In France, Lt. Col Peigné is often credited with designing the first railway gun in 1883. Commandant Mougin is credited with putting guns on railcars in 1870.
The
French arms maker,
Schneider offered a number of models in the late 1880s and produced a 120 mm gun intended for coastal defense, selling some to the
Danish government in the 1890s. They also sold a 20 cm model to
Peru in 1910.
World War I
The outbreak of the
First World War caught the French with a shortage of heavy field artillery. In compensation, large numbers of large static coastal defense guns and naval guns were moved to the front, but these were typically unsuitable for field use and required some kind of mounting. The railway gun provided the obvious solution. By 1916, both sides were deploying railway guns. The most famous railway gun of the war is probably the
Paris Gun.
Baldwin Locomotive Works delivered five trains for the
United States Navy during April and May of 1918. Each train was intended to transport and support a 356mm naval rifle mounted on a rail carriage with four 6-wheel bogies. These guns were essentially identical to those carried by contemporary battleships
USS New York (BB-34),
USS Texas (BB-35),
USS Nevada (BB-36),
USS Oklahoma (BB-37),
USS Pennsylvania (BB-38) and
USS Arizona (BB-39). The locomotive, ammunition cars, supporting equipment cars, and accommodation cars for the crew were under the command of a United States Navy lieutenant, and under overall command of Rear Admiral
Charles Peshall Plunkett. These trains arrived on the western front in October, and fired a total of 782 shells during the last 25 days of the war at ranges between 27 and 36 kilometers. The railway carriages could elevate the guns to 43 degrees, but elevations over 15 degrees required excavation of a pit with room for the gun to recoil and structural steel shoring foundations to prevent caving of the pit sides from recoil forces absorbed by the surrounding soil. The train included cars to transport recoil pit foundations constructed by Baldwin. One of these guns is on display outside
the
museum at the
Washington Navy Yard.
Baldwin constructed six similar gun carriages and two of an improved type designed to permit firing the gun at all elevation angles without transferring weight to a separate foundation. These eight guns were completed too late to see combat, although some were stationed through
World War II in special coast defense installations at
San Pedro, California (near
Los Angeles) and at the
Panama Canal Zone where they could be shifted from one ocean to the other in less than a day. Improved carriages were designed to allow transport to several fixed firing emplacements including concrete foundations where the railway trucks were withdrawn so the gun could be rapidly traversed (swiveled horizontally) to engage moving ship targets.

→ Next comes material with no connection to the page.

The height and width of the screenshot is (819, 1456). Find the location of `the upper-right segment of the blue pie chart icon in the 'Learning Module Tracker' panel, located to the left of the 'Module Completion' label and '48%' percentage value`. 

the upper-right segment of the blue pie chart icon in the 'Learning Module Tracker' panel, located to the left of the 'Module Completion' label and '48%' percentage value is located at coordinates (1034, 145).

The United States constructed approximately fifty smaller depressed center railway carriages on two 6-wheel bogies for 203mm naval rifles made surplus by the
Washington Naval Treaty. Approximately a dozen of these were used for the defense of
Oahu. Others were stationed through
World War II for coast defense of
Manila,
Bermuda,
Newfoundland,
Puget Sound, the
Columbia River,
Chesapeake Bay,
Delaware Bay, and
Fort Hancock, New Jersey (near
New York City).
World War II
The
Second World War saw the final use of the railway gun, with the massive
Schwerer Gustav 800 mm gun, the largest artillery gun to be fired in anger, deployed by Germany. The rise of the aeroplane effectively ended the usefulness of the railway gun. Similar to stationary
battleships, they were massive, expensive, and, in the correct conditions, easily destroyed from the air.
Both Germany and
Great Britain employed railway-mounted guns that were capable of firing across the
English Channel between the areas around
Dover and
Calais. Germany employed a number of 40 cm guns; and Britain had two 12 inch (30 cm) railway mounted guns.